Hello!

I am attempting to build a hierarchical model in STAN. My hierarchy is national → businesses → states → locations. I have data at the location-day level and it seems impossible for my code to run (for a number of reasons I’m sure). I’m been playing around with the idea of aggregating my data up to the state level and weighting my regression based on the number of locations in those states. I want to be able to leverage the data on locations but also have code that runs quickly.
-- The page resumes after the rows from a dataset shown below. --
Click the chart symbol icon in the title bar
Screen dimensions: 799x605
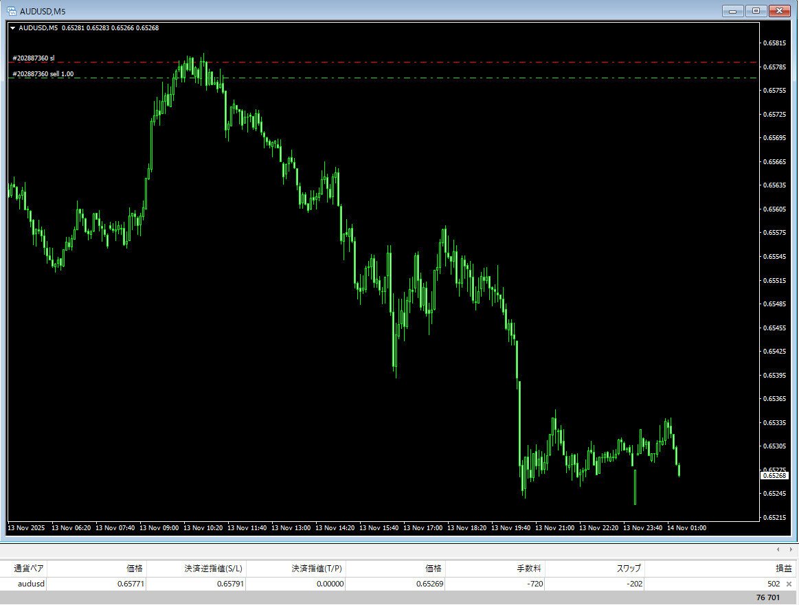[12, 11]
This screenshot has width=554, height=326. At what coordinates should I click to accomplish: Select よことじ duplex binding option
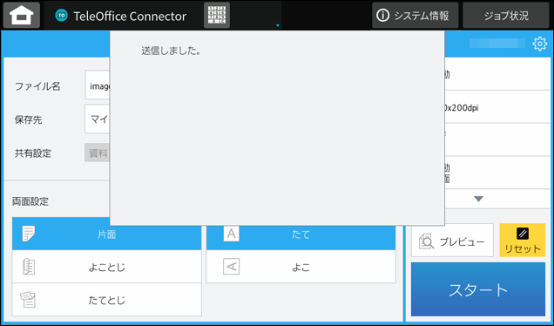(106, 267)
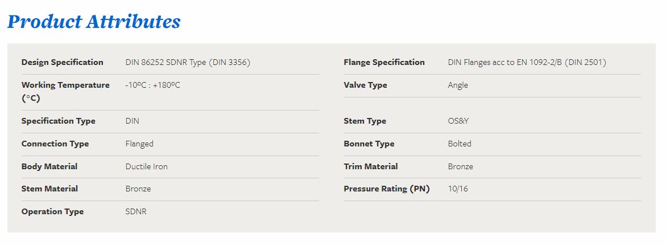The height and width of the screenshot is (245, 666).
Task: Click the Pressure Rating (PN) label
Action: (387, 189)
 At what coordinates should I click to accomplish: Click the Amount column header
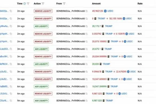click(96, 3)
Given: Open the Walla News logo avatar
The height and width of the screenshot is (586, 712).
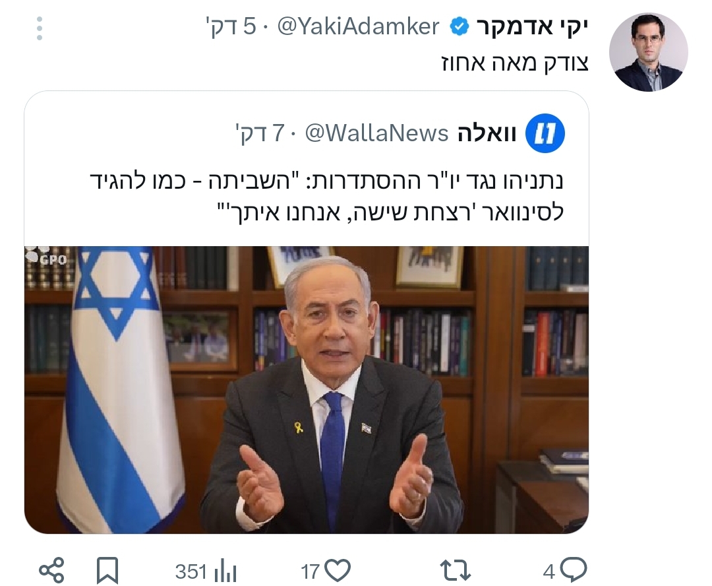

Do we think there is a better way to accomplish what I’ve set out to do in the code below?

```
data {
int N_obs; // Number of observations
int nG; // Number of States
int nR; // Number of businesses
array[N_obs] int G; // State ID for each observation
array[N_obs] int R; // Business ID for each observation
int nX_direct; // Number of constrained predictors
int nX_unconstrained; // Number of unconstrained predictors
matrix[N_obs, nX_direct] x_con; // Constrained predictors matrix
matrix[N_obs, nX_unconstrained] x_uncon; // Unconstrained predictors matrix
array[N_obs] real y; // Dependent variable vector
vector[N_obs] weights; // Weights for each observation - number of locations in a state!
}
parameters {
array[nR] vector[nX_unconstrained] beta_r_uncon; // Unconstrained coefficients at business level
array[nG] vector<lower=0>[nX_direct] beta_r_con; // Constrained coefficients at business level
array[nG] vector[nX_unconstrained] beta_g_uncon; // Unconstrained coefficients at state level
array[nG] vector<lower=0>[nX_direct] beta_g_con; // Constrained coefficients at state level
vector<lower=0>[nX_direct] sigma_g_con; // SDs for state-specific constrained coefficients
vector<lower=0>[nX_unconstrained] sigma_g_uncon; // SDs for state-specific unconstrained coefficients
cholesky_factor_corr[nX_direct] L_r_con; // Cholesky factor of correlation matrix for business constrained coefficients
cholesky_factor_corr[nX_unconstrained] L_r_uncon; // Cholesky factor for business unconstrained coefficients
real<lower=0> sigma; // Population-level SD for sales
}
transformed parameters {
vector[N_obs] mu;
for (i in 1:N_obs) {
mu[i] = dot_product(x_con_[i], beta_g_con[G[i]]) + dot_product(x_uncon[i], beta_g_uncon[G[i]]);
}
}
model {
// Priors
for (r in 1:nR) {
beta_r_con[r] ~ normal(0, 1); // Retailer-level constrained predictors
beta_r_uncon[r] ~ normal(0, 1); // Retailer-level unconstrained predictors
}
L_r_con ~ lkj_corr_cholesky(2.0);
L_r_uncon ~ lkj_corr_cholesky(2.0);
sigma_g_con ~ exponential(1);
sigma_g_uncon ~ exponential(1);
sigma ~ exponential(1);
// stat-level effects conditional on retailer effects
for (g in 1:nG) {
beta_g_con[g] ~ multi_normal_cholesky(beta_r_con[R[g]], diag_pre_multiply(sigma_g_con, L_r_con));
beta_g_uncon[g] ~ normal(beta_r_uncon[R[g]], sigma_g_uncon); // Assuming independence across predictors for simplicity
}
// Readjusting by weights
for (i in 1:N_obs) {
target += weights[i] * normal_lpdf(y[i] | mu[i], sigma / sqrt(weights[i]));
}
}
```